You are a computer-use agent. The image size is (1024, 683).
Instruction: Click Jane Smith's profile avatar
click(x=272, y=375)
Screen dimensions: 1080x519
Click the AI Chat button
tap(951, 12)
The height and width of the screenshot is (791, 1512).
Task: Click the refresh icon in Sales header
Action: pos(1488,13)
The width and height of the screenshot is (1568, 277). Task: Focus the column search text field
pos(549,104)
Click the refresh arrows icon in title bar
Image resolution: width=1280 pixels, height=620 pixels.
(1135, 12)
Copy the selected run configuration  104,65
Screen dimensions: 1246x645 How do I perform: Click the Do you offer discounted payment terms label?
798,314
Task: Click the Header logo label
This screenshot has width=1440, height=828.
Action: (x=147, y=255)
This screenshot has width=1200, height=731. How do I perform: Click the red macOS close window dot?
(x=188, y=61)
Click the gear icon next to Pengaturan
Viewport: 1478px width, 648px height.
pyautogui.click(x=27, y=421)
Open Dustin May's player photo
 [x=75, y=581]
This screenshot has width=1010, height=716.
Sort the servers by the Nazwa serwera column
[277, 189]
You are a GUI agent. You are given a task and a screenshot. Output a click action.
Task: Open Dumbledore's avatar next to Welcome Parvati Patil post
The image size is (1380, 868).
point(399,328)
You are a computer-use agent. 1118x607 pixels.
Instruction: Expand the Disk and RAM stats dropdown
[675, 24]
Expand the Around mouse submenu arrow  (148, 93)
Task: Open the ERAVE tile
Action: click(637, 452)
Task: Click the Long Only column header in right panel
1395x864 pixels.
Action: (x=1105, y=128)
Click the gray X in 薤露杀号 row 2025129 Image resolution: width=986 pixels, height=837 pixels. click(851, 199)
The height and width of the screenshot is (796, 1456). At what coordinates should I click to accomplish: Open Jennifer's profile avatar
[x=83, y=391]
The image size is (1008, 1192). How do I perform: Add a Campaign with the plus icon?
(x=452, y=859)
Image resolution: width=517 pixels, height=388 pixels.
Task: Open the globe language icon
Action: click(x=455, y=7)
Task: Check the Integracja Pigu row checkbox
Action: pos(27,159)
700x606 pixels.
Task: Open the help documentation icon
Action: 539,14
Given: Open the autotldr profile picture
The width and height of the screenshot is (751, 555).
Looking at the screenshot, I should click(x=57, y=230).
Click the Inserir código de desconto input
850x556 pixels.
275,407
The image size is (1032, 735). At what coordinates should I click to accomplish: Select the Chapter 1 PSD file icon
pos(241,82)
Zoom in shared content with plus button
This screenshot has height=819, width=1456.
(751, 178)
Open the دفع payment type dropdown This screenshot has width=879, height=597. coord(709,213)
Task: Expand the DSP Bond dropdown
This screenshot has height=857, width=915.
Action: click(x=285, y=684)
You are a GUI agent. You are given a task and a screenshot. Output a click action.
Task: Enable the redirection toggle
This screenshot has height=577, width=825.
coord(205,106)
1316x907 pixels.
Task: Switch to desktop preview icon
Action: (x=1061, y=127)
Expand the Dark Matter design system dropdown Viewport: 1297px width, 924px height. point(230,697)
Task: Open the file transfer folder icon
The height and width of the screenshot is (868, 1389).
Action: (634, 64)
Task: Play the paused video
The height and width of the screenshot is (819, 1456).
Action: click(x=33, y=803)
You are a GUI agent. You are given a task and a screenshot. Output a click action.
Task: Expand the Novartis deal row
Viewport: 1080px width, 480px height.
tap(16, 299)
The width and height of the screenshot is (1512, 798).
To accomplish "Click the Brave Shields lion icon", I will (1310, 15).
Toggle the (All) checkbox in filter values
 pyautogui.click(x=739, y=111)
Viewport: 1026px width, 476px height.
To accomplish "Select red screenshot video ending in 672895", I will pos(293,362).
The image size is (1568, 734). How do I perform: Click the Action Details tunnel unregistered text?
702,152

- REQUEST -
Write out the listing above again, swapping each "Instruction" for "Goal" and keeping everything else the same.

- FINAL RESULT -
You are a computer-use agent. The image size is (1024, 683).
Goal: Click Jane Smith's profile avatar
click(x=272, y=375)
Screen dimensions: 1080x519
Click the AI Chat button
tap(951, 12)
The height and width of the screenshot is (791, 1512).
Task: Click the refresh icon in Sales header
Action: pos(1488,13)
The width and height of the screenshot is (1568, 277). Task: Focus the column search text field
pos(549,104)
Click the refresh arrows icon in title bar
Image resolution: width=1280 pixels, height=620 pixels.
(1135, 12)
Copy the selected run configuration  104,65
Screen dimensions: 1246x645 How do I perform: Click the Do you offer discounted payment terms label?
798,314
Task: Click the Header logo label
This screenshot has width=1440, height=828.
Action: (x=147, y=255)
This screenshot has width=1200, height=731. How do I perform: Click the red macOS close window dot?
(x=188, y=61)
Click the gear icon next to Pengaturan
Viewport: 1478px width, 648px height.
pyautogui.click(x=27, y=421)
Open Dustin May's player photo
 [x=75, y=581]
This screenshot has width=1010, height=716.
Sort the servers by the Nazwa serwera column
[277, 189]
You are a GUI agent. You are given a task and a screenshot. Output a click action.
Task: Open Dumbledore's avatar next to Welcome Parvati Patil post
The image size is (1380, 868).
point(399,328)
You are a computer-use agent. 1118x607 pixels.
Goal: Expand the Disk and RAM stats dropdown
[675, 24]
Expand the Around mouse submenu arrow  (148, 93)
Task: Open the ERAVE tile
Action: click(637, 452)
Task: Click the Long Only column header in right panel
1395x864 pixels.
Action: (x=1105, y=128)
Click the gray X in 薤露杀号 row 2025129 Image resolution: width=986 pixels, height=837 pixels. click(851, 199)
The height and width of the screenshot is (796, 1456). At what coordinates should I click to accomplish: Open Jennifer's profile avatar
[x=83, y=391]
The image size is (1008, 1192). How do I perform: Add a Campaign with the plus icon?
(x=452, y=859)
Image resolution: width=517 pixels, height=388 pixels.
Task: Open the globe language icon
Action: click(x=455, y=7)
Task: Check the Integracja Pigu row checkbox
Action: pos(27,159)
700x606 pixels.
Task: Open the help documentation icon
Action: 539,14
Given: Open the autotldr profile picture
The width and height of the screenshot is (751, 555).
Looking at the screenshot, I should click(x=57, y=230).
Click the Inserir código de desconto input
850x556 pixels.
275,407
The image size is (1032, 735). At what coordinates should I click to accomplish: Select the Chapter 1 PSD file icon
pos(241,82)
Zoom in shared content with plus button
This screenshot has height=819, width=1456.
(751, 178)
Open the دفع payment type dropdown This screenshot has width=879, height=597. coord(709,213)
Task: Expand the DSP Bond dropdown
This screenshot has height=857, width=915.
Action: click(x=285, y=684)
You are a GUI agent. You are given a task and a screenshot. Output a click action.
Task: Enable the redirection toggle
This screenshot has height=577, width=825.
coord(205,106)
1316x907 pixels.
Task: Switch to desktop preview icon
Action: (x=1061, y=127)
Expand the Dark Matter design system dropdown Viewport: 1297px width, 924px height. point(230,697)
Task: Open the file transfer folder icon
The height and width of the screenshot is (868, 1389).
Action: (634, 64)
Task: Play the paused video
The height and width of the screenshot is (819, 1456).
Action: click(x=33, y=803)
You are a GUI agent. You are given a task and a screenshot. Output a click action.
Task: Expand the Novartis deal row
Viewport: 1080px width, 480px height.
tap(16, 299)
The width and height of the screenshot is (1512, 798).
To accomplish "Click the Brave Shields lion icon", I will (1310, 15).
Toggle the (All) checkbox in filter values
 pyautogui.click(x=739, y=111)
Viewport: 1026px width, 476px height.
To accomplish "Select red screenshot video ending in 672895", I will pos(293,362).
The image size is (1568, 734). How do I perform: Click the Action Details tunnel unregistered text?
702,152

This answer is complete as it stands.